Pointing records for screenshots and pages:
Begin

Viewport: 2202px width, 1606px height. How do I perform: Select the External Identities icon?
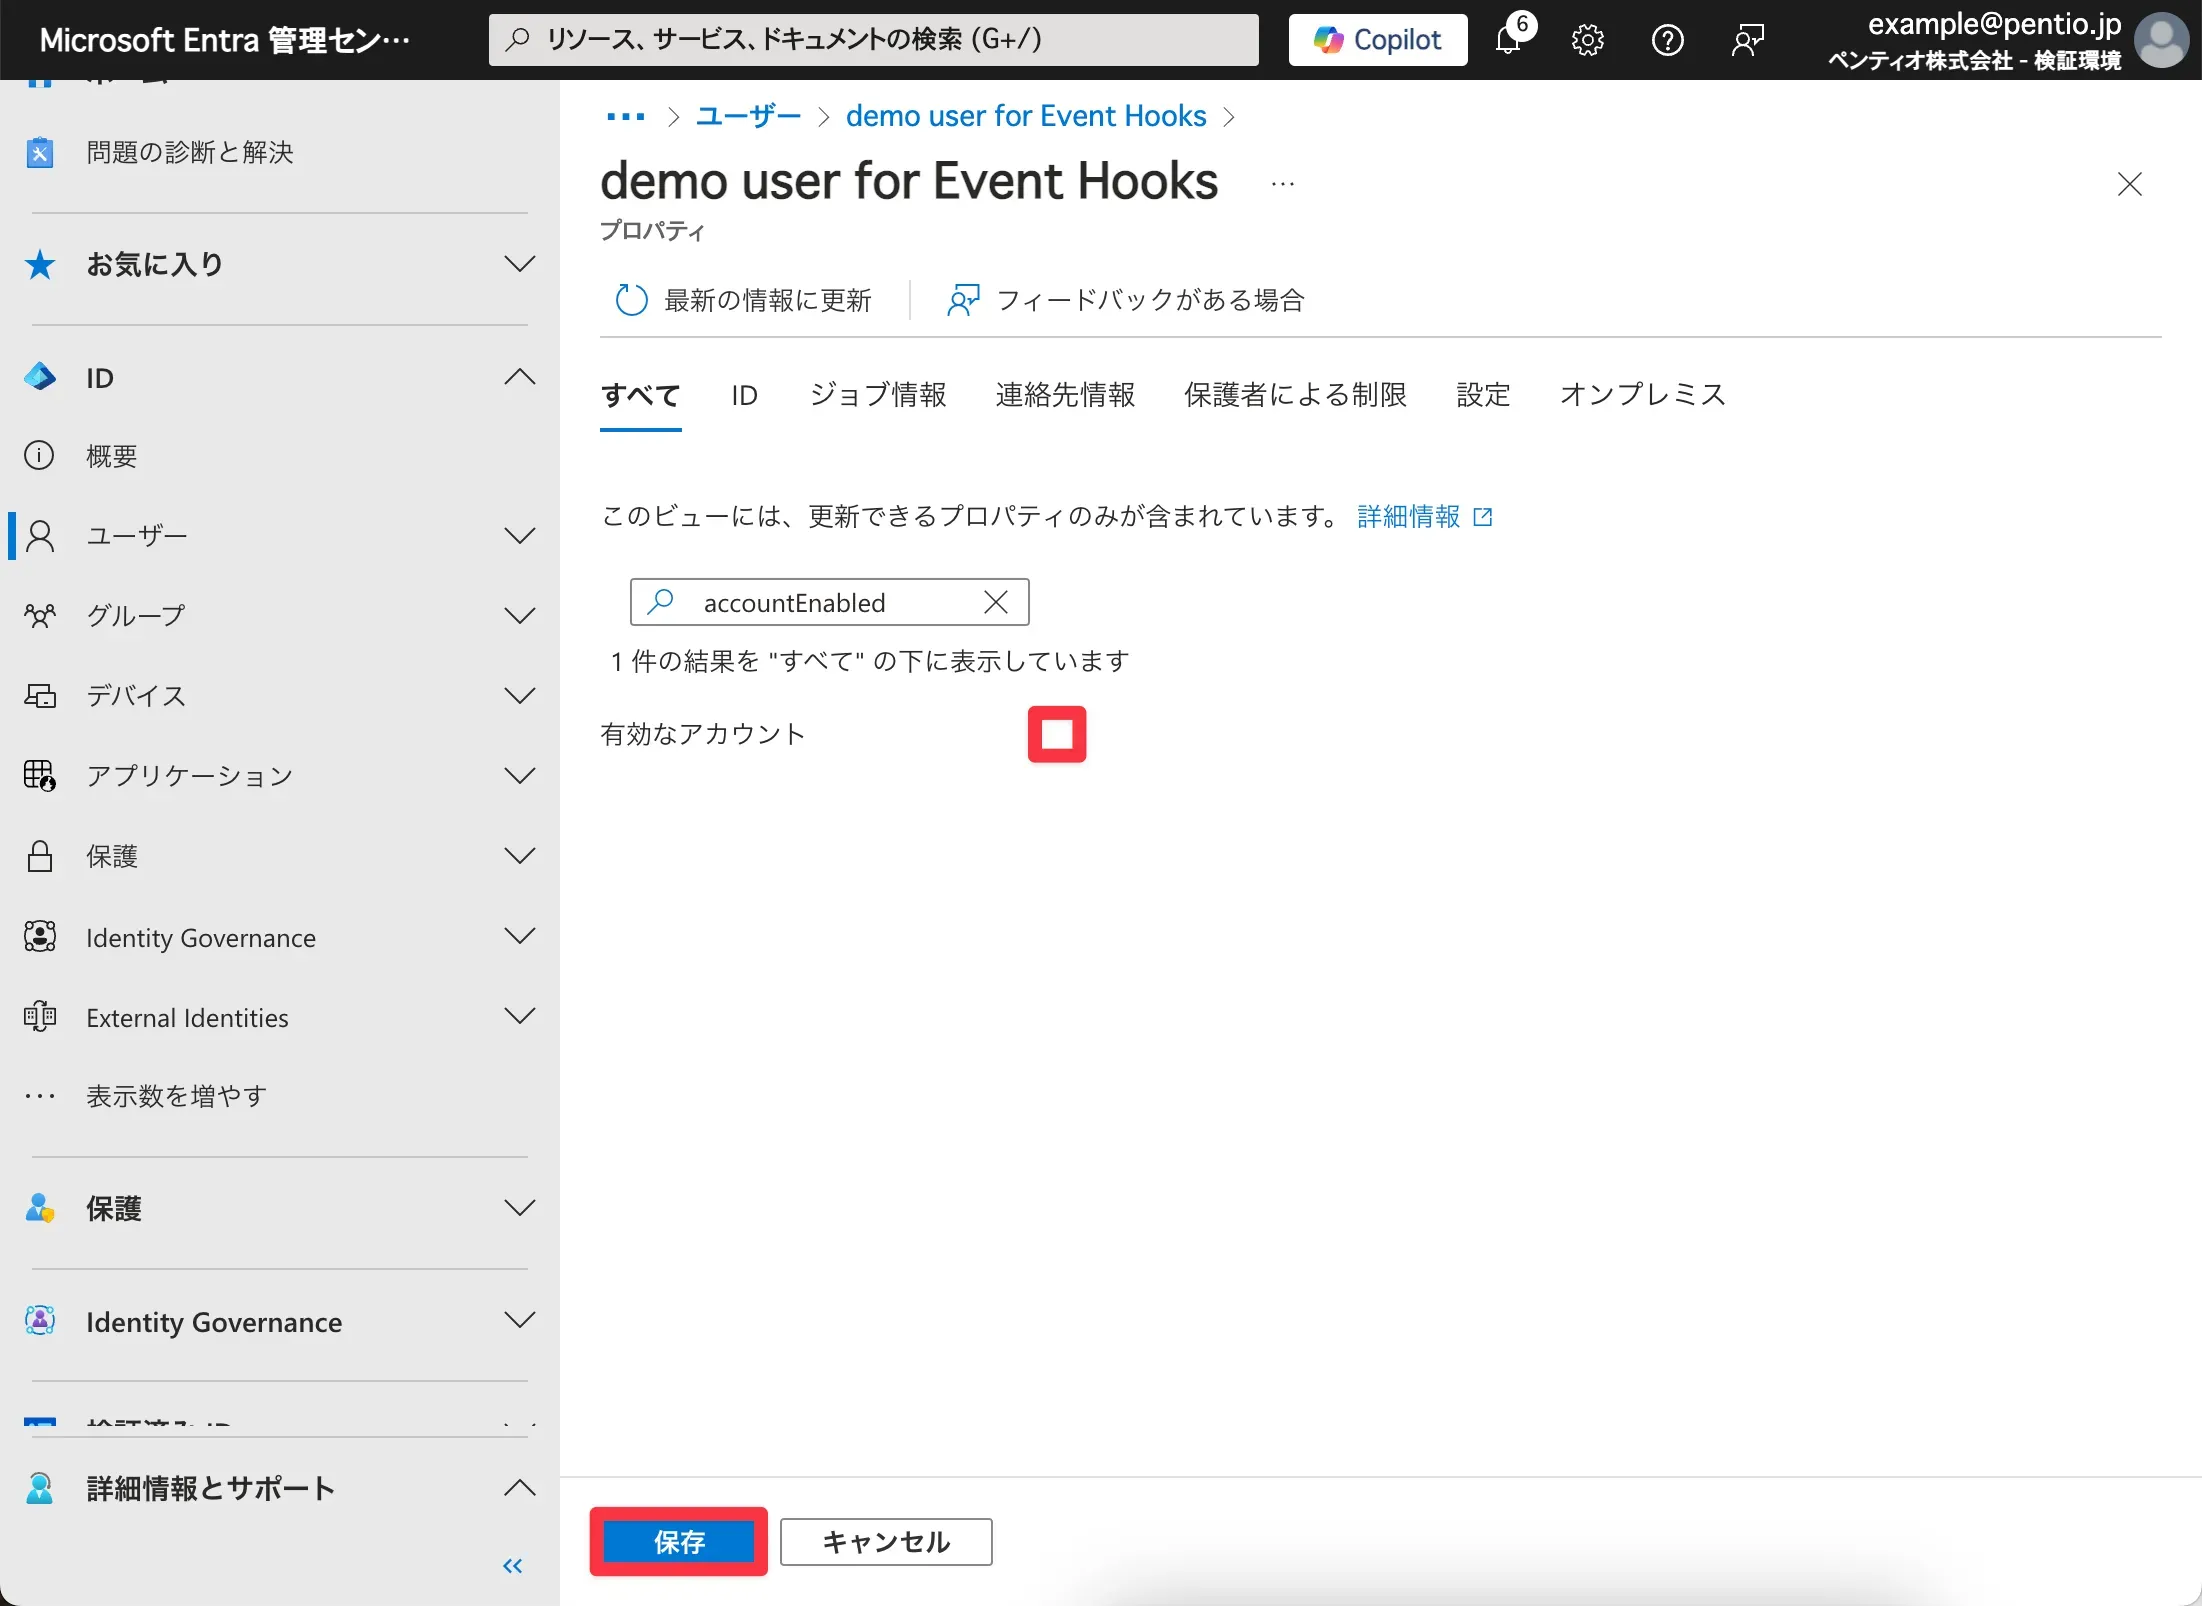[x=40, y=1017]
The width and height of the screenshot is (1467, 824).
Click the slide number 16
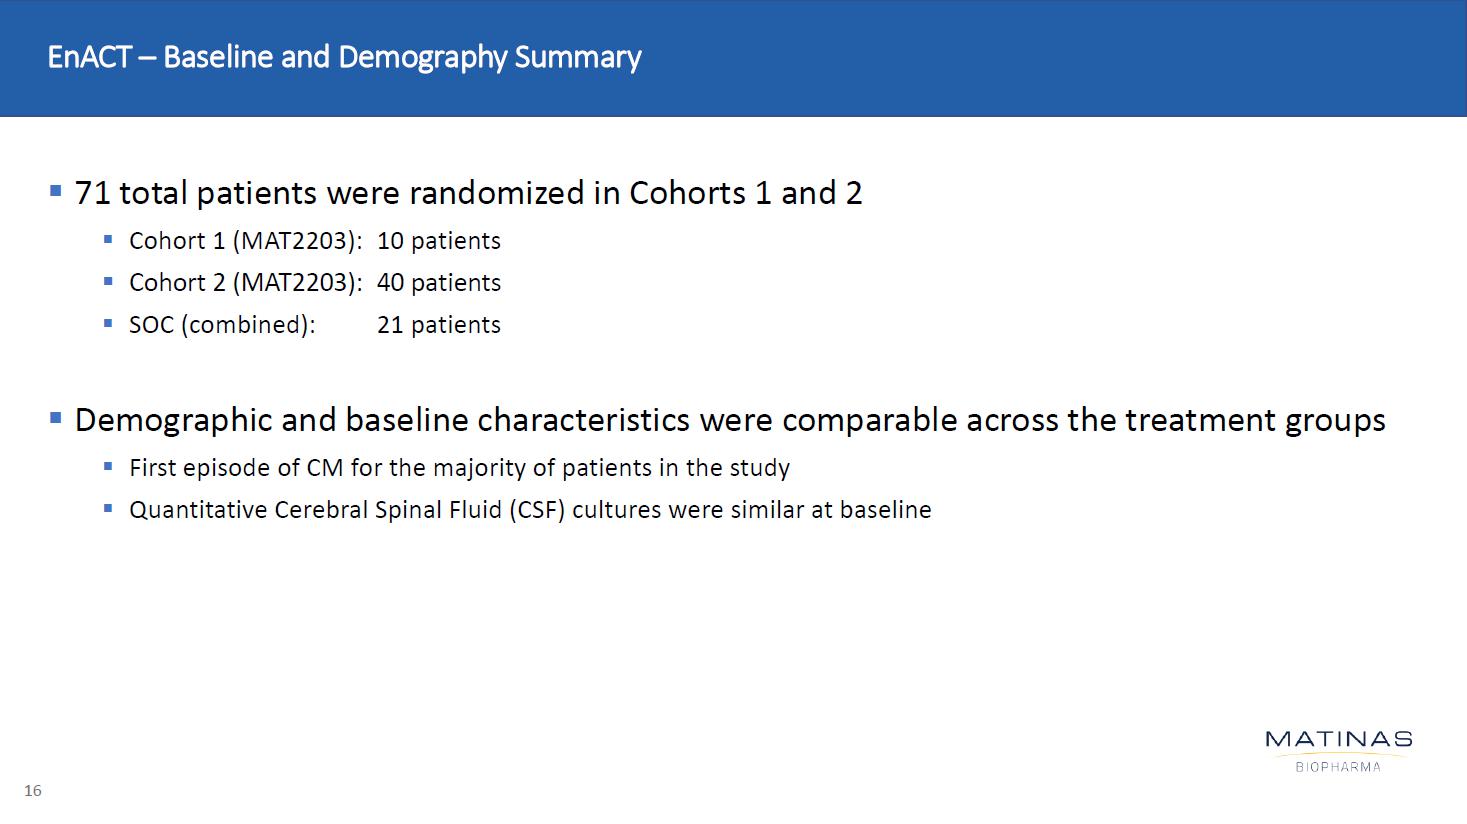point(33,791)
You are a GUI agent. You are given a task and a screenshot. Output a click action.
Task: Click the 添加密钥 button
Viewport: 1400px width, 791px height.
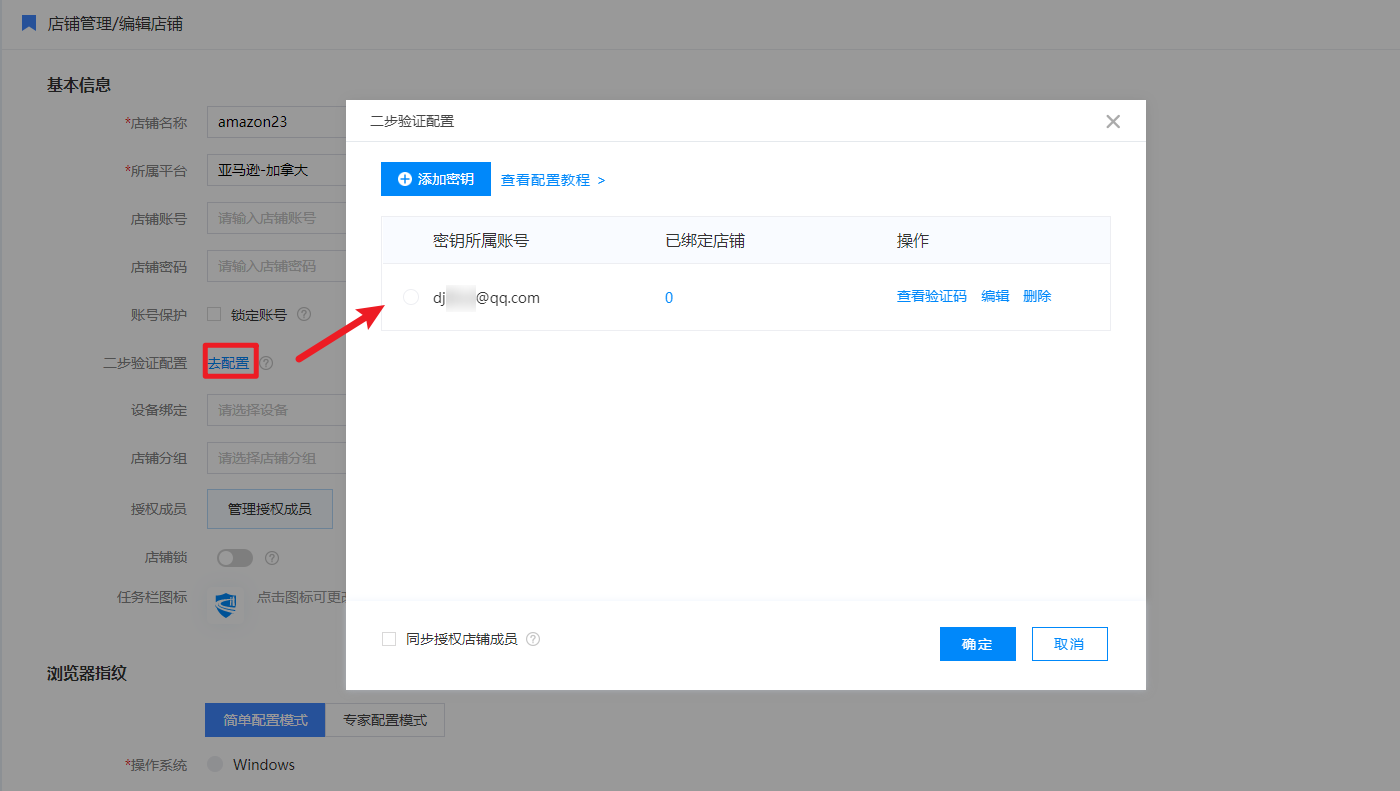[x=436, y=179]
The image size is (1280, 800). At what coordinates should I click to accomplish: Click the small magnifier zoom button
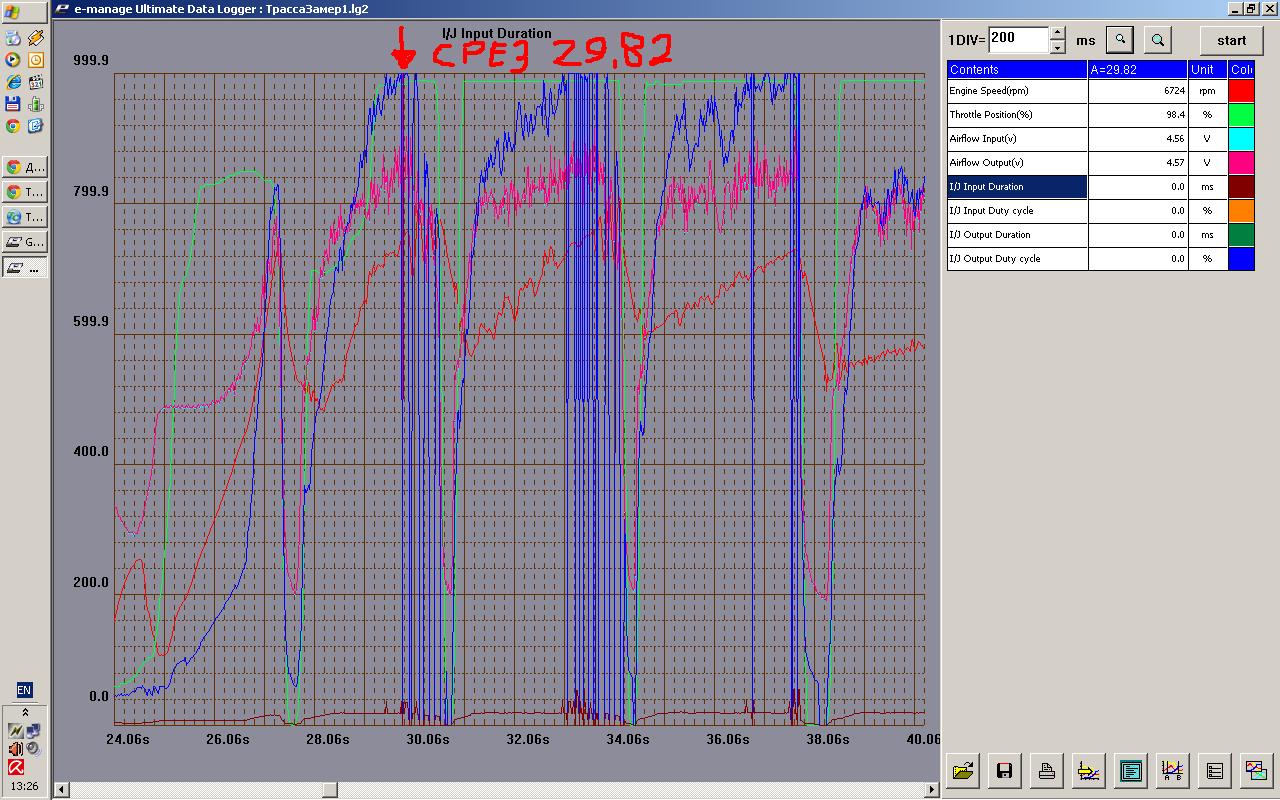click(1121, 40)
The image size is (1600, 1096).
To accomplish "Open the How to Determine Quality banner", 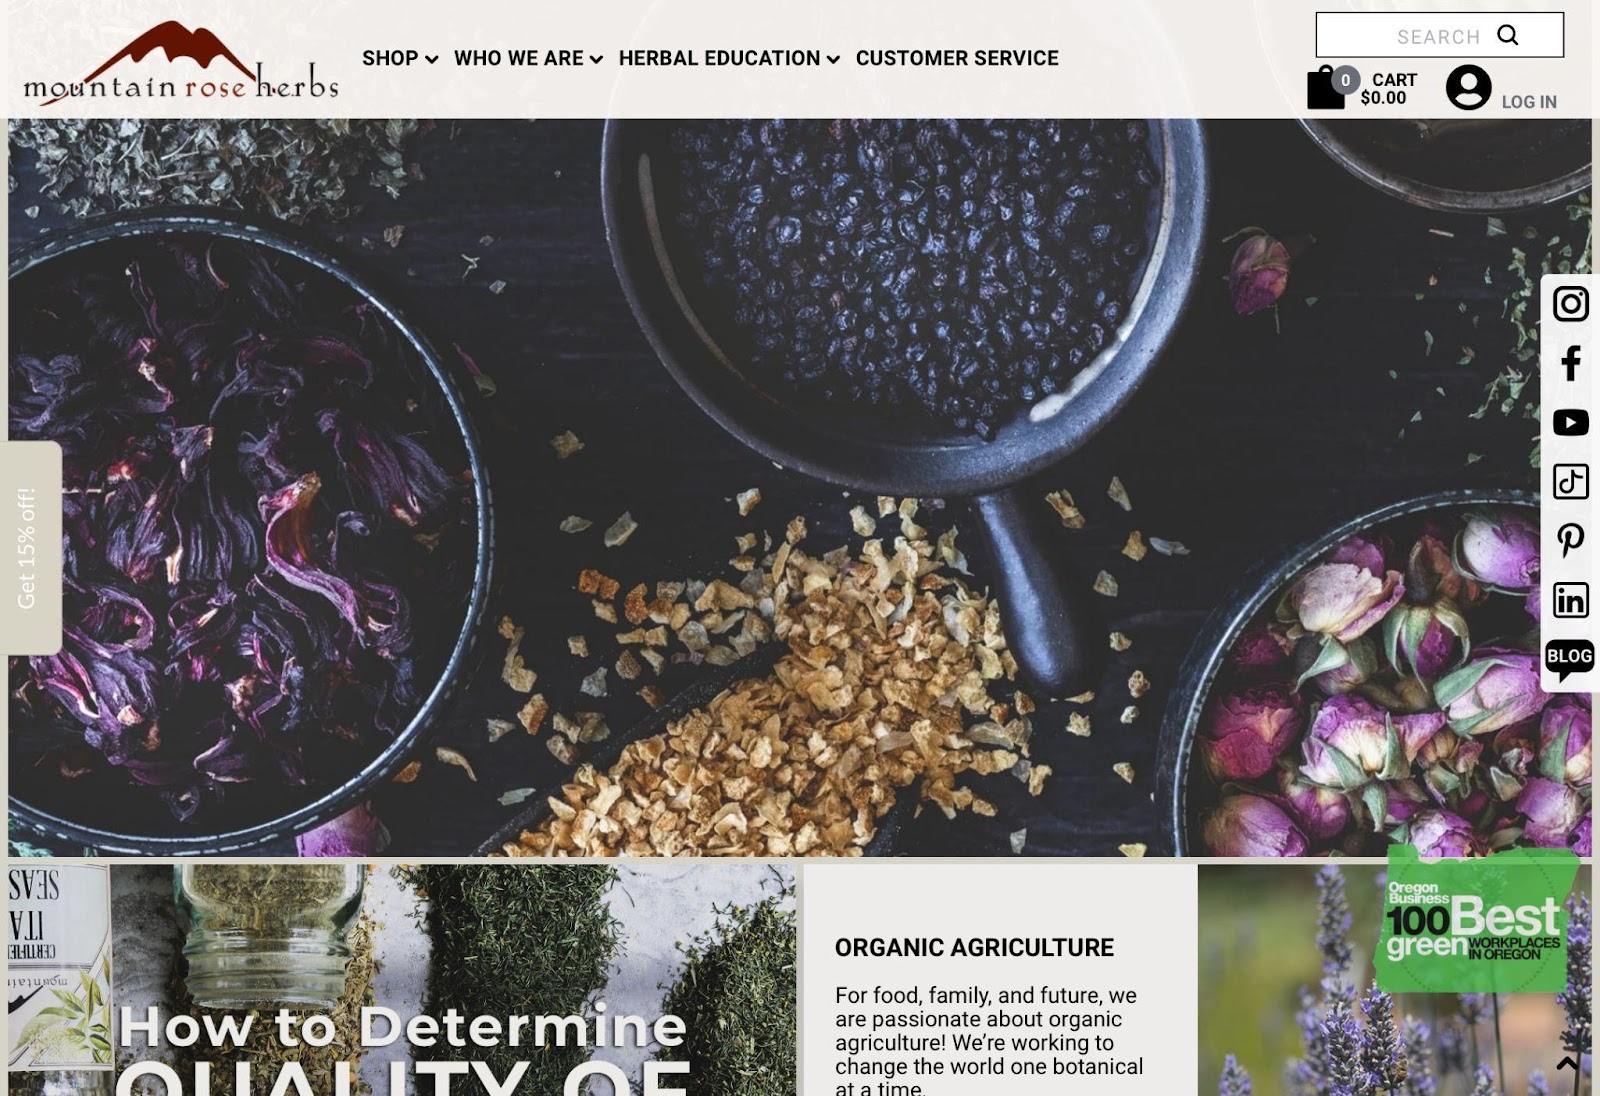I will 402,980.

End

PROBLEM> Update the lines from the start through the line with "[x=436, y=179]", changing "slide number" to "page number" and keeping everything else the same. Give only those lines, and leave the pictures out.

WRITTEN ANSWER>
Viewport: 2202px width, 1606px height. How do I perform: Select the External Identities icon?
[x=40, y=1017]
The width and height of the screenshot is (1467, 824).
Click the page number 16
point(33,791)
You are a GUI agent. You are given a task and a screenshot. Output a click action.
Task: Click the 添加密钥 button
Viewport: 1400px width, 791px height.
[x=436, y=179]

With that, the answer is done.